Text shown:
>>

A Detailed exam is defined as "an extended examination of the affected body area(s) and other symptomatic or related organ system(s)." This means it must contain at least 2 organ systems: then affected system plus at least one other symptomatic or related organ system. CMS has several points they make in their guidelines:

So what does this mean for us? It means that on the two systems that you want credit for (the affected or symptomatic systems), you have to document more than "normal" or "negative". The question arises can I put "normal" on a 'related system'. For example, if someone comes in with fever, URI symptoms, and sore throat, I can put detailed information on the ENT exam; but do I need details on the Respiratory system or can I put "normal"? We will discuss this further below with a few examples.

So what about 1997 guidelines? The definition is exactly the same as the 1995 guidelines. The three bullet points mentioned above are exactly the same as well. However it is further elaborated on page 12 where it discusses 'bullets':

Basically, you can have 2 bullets in at least 6 organ systems, or a total of 12 bullets in at least 2 systems. While this is much more objective criteria than the 1995 guidelines, your documentation will probably be similar between 1995 and 1997 elements. Let's look at a few examples:

Patient comes in with history of fever and sore throat and I do the following Physical Exam (of course courtesy of SerenityEMR):

Physical Exam:
Vitals: Weight: 135lb Height: 5' 5" BMI: 22.5 Pulse: 92 Resp: 18 Temp: 99.8°F
Constitutional: Normal appearing.

<<

Record set:
>>

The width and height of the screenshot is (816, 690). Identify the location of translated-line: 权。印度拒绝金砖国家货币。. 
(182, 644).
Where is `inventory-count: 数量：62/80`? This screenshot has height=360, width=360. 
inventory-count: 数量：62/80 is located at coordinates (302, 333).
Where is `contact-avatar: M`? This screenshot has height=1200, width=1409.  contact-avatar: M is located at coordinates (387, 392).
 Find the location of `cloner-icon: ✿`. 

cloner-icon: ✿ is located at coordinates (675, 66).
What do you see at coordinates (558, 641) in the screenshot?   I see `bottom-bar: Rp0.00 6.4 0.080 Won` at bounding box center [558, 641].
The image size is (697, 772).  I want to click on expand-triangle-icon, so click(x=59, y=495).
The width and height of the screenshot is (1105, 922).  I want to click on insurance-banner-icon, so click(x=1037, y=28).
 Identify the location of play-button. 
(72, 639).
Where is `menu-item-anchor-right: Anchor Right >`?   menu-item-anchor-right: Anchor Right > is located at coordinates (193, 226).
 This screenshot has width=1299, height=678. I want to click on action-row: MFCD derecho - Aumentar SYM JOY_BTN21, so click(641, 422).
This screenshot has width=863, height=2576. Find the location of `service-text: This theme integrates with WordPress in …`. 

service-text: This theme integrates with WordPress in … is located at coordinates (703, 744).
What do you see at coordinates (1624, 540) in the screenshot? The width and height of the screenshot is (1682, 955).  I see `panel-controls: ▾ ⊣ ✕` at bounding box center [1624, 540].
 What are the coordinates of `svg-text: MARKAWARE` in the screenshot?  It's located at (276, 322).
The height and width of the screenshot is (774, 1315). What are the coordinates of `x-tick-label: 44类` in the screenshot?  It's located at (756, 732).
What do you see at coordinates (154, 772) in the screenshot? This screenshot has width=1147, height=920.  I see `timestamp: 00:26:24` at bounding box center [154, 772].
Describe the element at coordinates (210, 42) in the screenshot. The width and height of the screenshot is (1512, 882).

<<

What you should do:
Please summarize the text on detailed exam documentation in two sentences.

Exercise solution:
A detailed exam is defined as an extended examination of the affected body areas and other symptomatic or related organ systems, so it must cover at least two organ systems, and the systems you want credit for need documentation beyond "normal" or "negative." The 1997 guidelines keep the same definition but add bullets, allowing 2 bullets in at least 6 organ systems or 12 bullets in at least 2 systems, though documentation will probably look similar under both sets of guidelines.